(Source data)
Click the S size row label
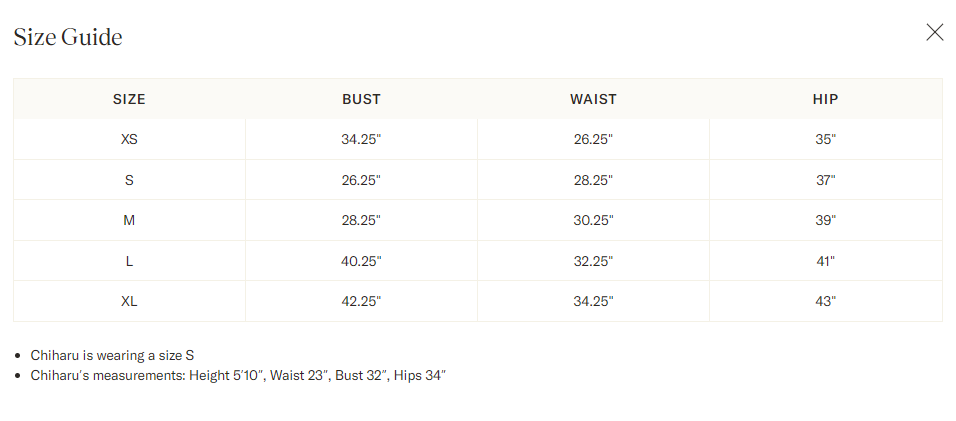The height and width of the screenshot is (421, 956). 129,180
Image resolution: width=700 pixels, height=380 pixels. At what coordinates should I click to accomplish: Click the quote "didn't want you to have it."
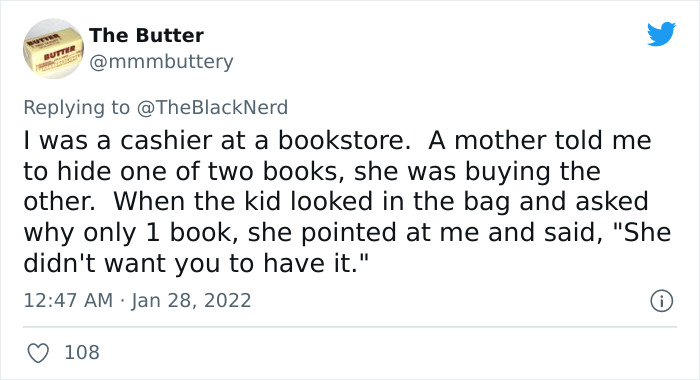196,263
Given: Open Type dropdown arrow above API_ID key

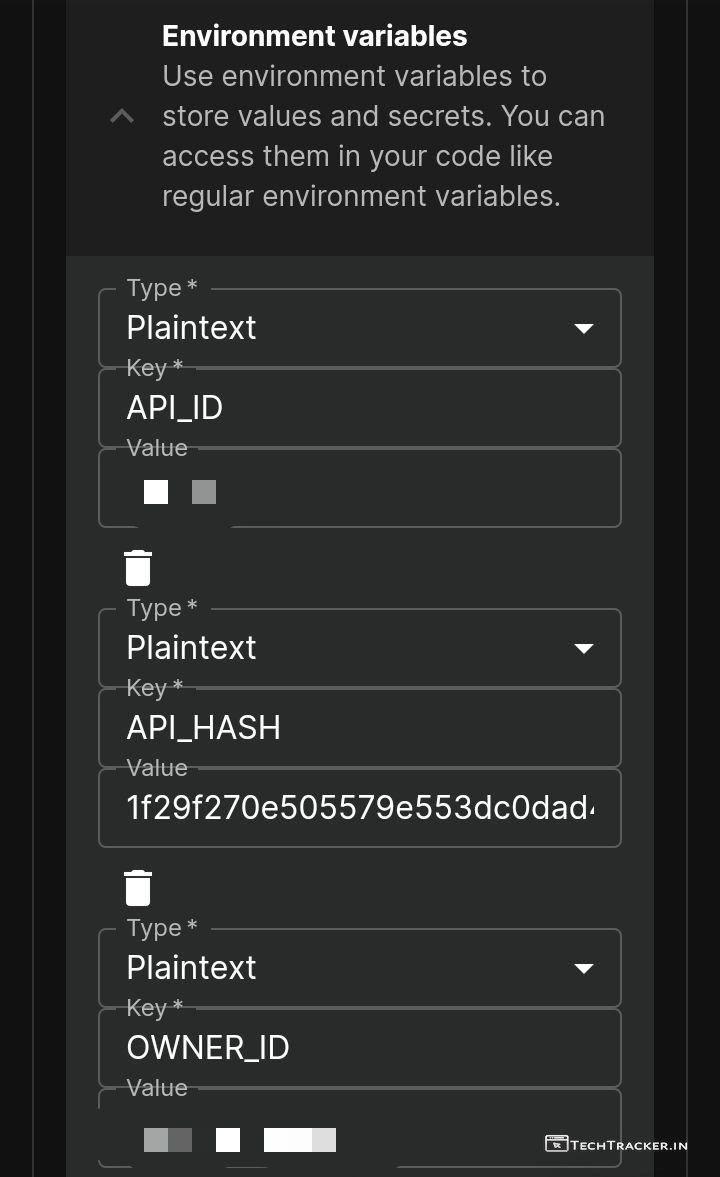Looking at the screenshot, I should point(583,328).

## TASK STATEMENT
Write the data above out exactly. Leave out any pictures.

## FINISHED EXERCISE
Click the S size row label
The height and width of the screenshot is (421, 956). 129,180
Image resolution: width=700 pixels, height=380 pixels. At what coordinates should I click to accomplish: Click the quote "didn't want you to have it."
196,263
Given: Open Type dropdown arrow above API_ID key

Looking at the screenshot, I should point(583,328).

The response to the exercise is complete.